Following the Karnataka excise department’s recent proposal to increase the excise duty on beer, industry players anticipate a significant decline in beer demand in Karnataka, which is one of the largest liquor-consuming States.

According to the latest industry estimates, the State consumes around 3.8 million hectolitres (MHL) of beer annually, roughly 12 per cent of the overall Indian beer volume. Estimates also indicate that over the past two years, beer sales in Karnataka have more than doubled, driven by post-Covid-19 consumer trends.

The Karnataka government has implemented several changes in the additional excise duty (AED) and excise duty (ED) since last year, with the first in July 2023. It proposed a 10 per cent increase in AED from 175 per cent to 185 per cent, with a ₹10-15 rise per 650 ml bottle. In February 2024, this was further increased from 185 per cent to 195 per cent at a ₹15 increase per bottle.

The third proposed change would be in the ED per bulk litre (BL). What previously was simply ₹10 per BL will now be classified into three categories based on alcohol strength: ₹10 per BL for beers with an alcohol by volume (ABV) of below 5 per cent, ₹16 per BL for 5 per cent-6.5 per cent ABV and ₹20 per BL for an ABV of 6.5 per cent-8 per cent.

MRP hikes

“The beer category in Karnataka has already witnessed two significant tax increases over the past 12 months, resulting in MRP hikes. If the proposed draft notification is implemented, it would mark the third major increase. Moreover, the magnitude of the proposed hike is substantial and could see a shift or change in consumer behavior,” said Vinod Giri, Director General of the Brewers Association of India (BAI), an industry body established in partnership with the World Brewing Alliance (WBA). It represents companies like AB-InBev, Carlsberg, and United Breweries, accounting for around 85 per cent of the beer sales in the country.

He stated, “Such frequent rise in MRPs can diminish the market’s attractiveness of Beer to consumers, adversely affecting the beer category’s growth potential. If the effect on volumes is substantial, this could consequently impact, both current and future investments in the State.”

According to a 2024 Infomerics Ratings report, Karnataka, at 83 per cent, charges the highest tax on alcohol in India. In the fiscal year 2023-24, the State excise department collected nearly ₹5,703 crore from beer, an increase from ₹2,757 crore in 2021-22.

“Unlike many other States, Karnataka’s progressive policies have created a level playing field for beer, a beverage category widely regarded as one of moderation, allowing it to compete fairly with IML segments. The State’s significance is highlighted by the substantial investments every major beer company has made, each with manufacturing units and a diverse product portfolio in the State,” Giri said, adding Karnataka ranks as the third-largest beer market in the country, trailing behind Telangana and Uttar Pradesh.

[Pixel coordinate grounding data]
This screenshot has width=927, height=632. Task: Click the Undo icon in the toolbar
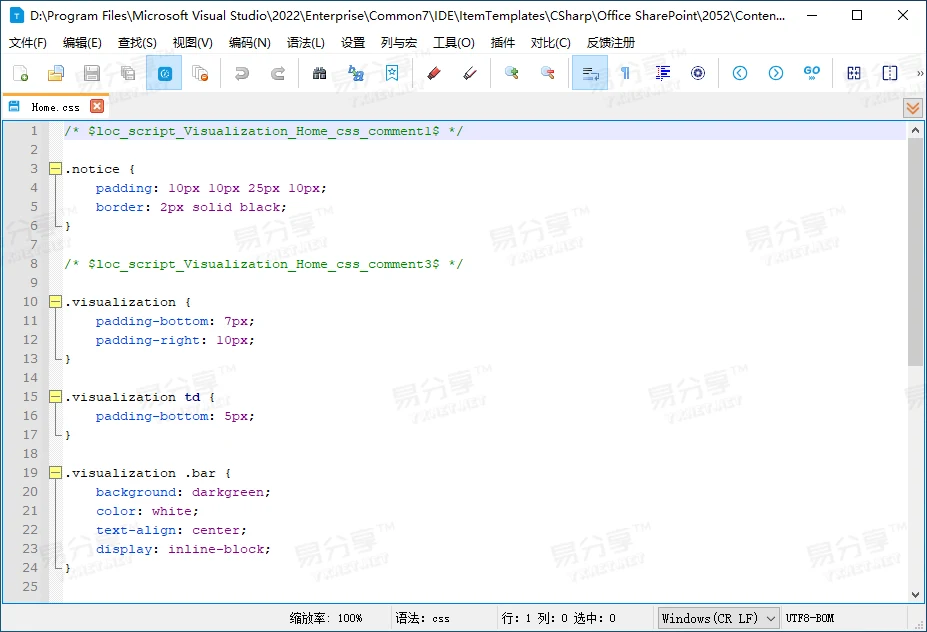coord(239,73)
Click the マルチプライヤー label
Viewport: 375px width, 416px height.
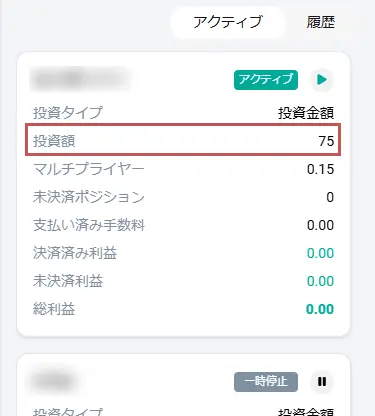coord(88,169)
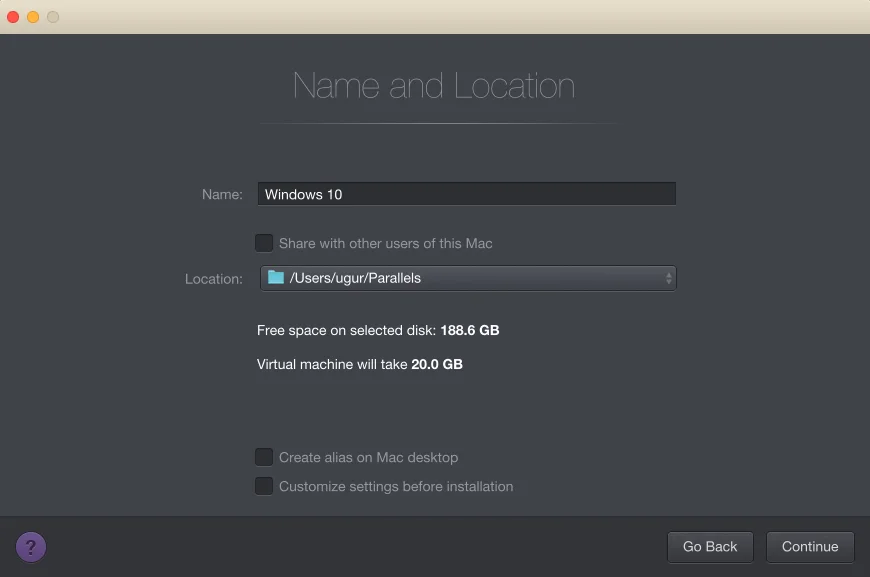Enable Share with other users of this Mac
870x577 pixels.
pos(264,243)
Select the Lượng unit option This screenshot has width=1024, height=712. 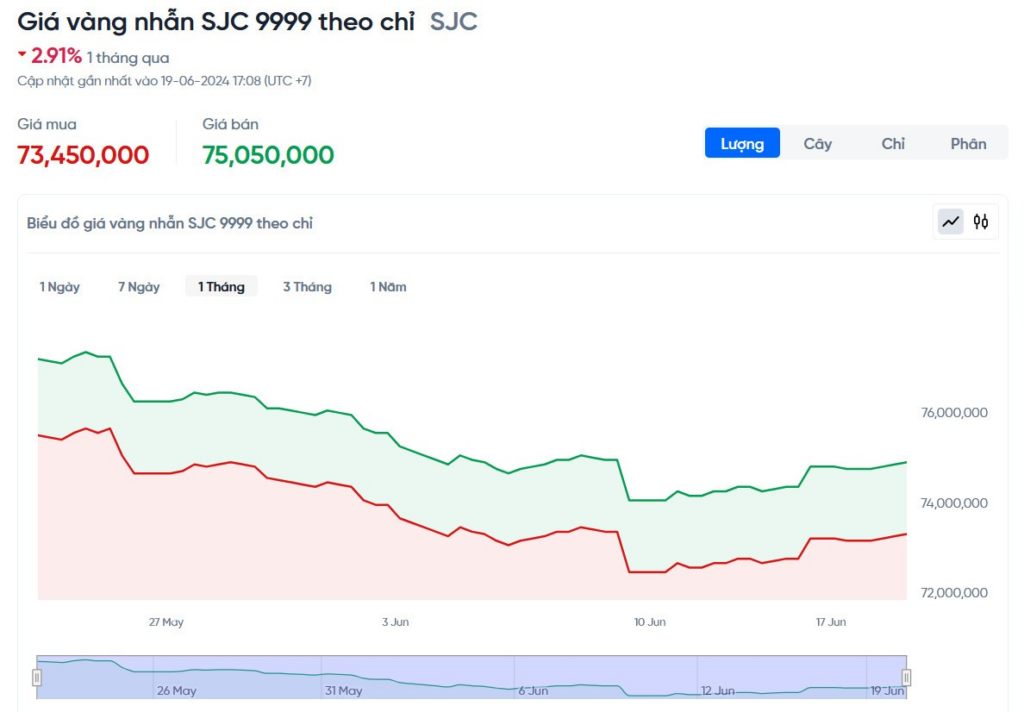click(742, 144)
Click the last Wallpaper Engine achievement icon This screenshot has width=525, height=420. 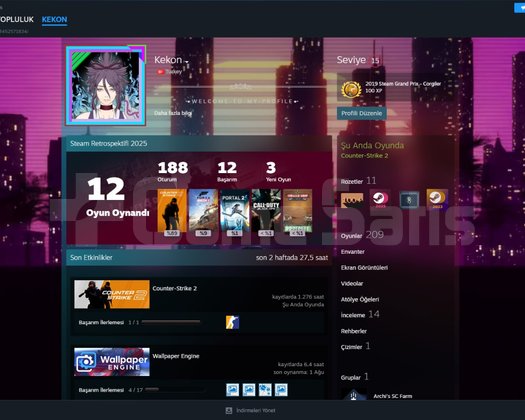pos(281,390)
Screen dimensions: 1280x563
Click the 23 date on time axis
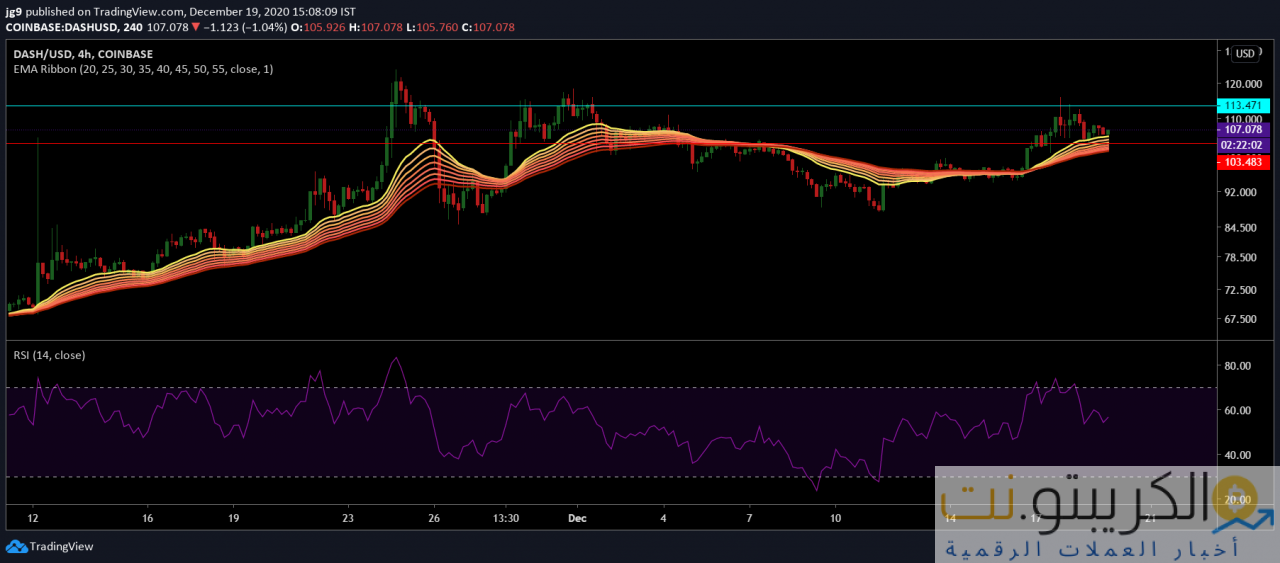[348, 519]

**PARTS OF THE EXERCISE:**
(A) From the article on Karnataka's beer excise duty, reproduce the passage from "According to the" up to and including "increase per bottle." word for word.
(B) Write the next part of the article on Karnataka's beer excise duty, picking up after its final sentence.

**OUTPUTS FOR THE TASKS:**
(A)
According to the latest industry estimates, the State consumes around 3.8 million hectolitres (MHL) of beer annually, roughly 12 per cent of the overall Indian beer volume. Estimates also indicate that over the past two years, beer sales in Karnataka have more than doubled, driven by post-Covid-19 consumer trends.

The Karnataka government has implemented several changes in the additional excise duty (AED) and excise duty (ED) since last year, with the first in July 2023. It proposed a 10 per cent increase in AED from 175 per cent to 185 per cent, with a ₹10-15 rise per 650 ml bottle. In February 2024, this was further increased from 185 per cent to 195 per cent at a ₹15 increase per bottle.

(B)
Decline in demand

He explained that however, MRPs going up across various segments could lead to a significant decline in beer demand. The growth seen in the beer category over the past few years could also stagnate, impacting the State’s revenue generation from this segment. “There would also be a significant impact on the trade and hospitality sector. We believe beer consumers may shift towards hard liquor because of the MRP gap, challenging the objective of moderation and responsible drinking.”

Anant Iyer, Director General, Confederation of Indian Alcoholic Beverage Companies (CIABC), said, “Karnataka has attracted huge investments across the alcobev sector — upstream and downstream — as it was a free pricing market with a healthy and robust distribution (RTM) structure. Unfortunately, the new rules in the current excise policy have some changes that make for an unfavorable environment for fresh investments and adversely impact the industry in terms of the bottom line,” adding that despite the increasing cost push, manufacturers have not received any price increase for years together, unaddressed this year also.

Iyer noted that due to the drop in AED in the higher slabs, the end consumer prices of premium and above brands will drop. The deluxe/semi-premium and above categories, comprising around 13 per cent of the Karnataka spirits industry, may expand as consumers upgrade.

“Incidentally, in most States, the ratio of prestige and above segments is around 50 per cent to 60 per cent compared to the lower segments. The brands operating in the lower slabs of 1 to 5 will continue to sustain their market share.”

Giri said the BAI is engaging with the authorities to present its concerns and recommendations.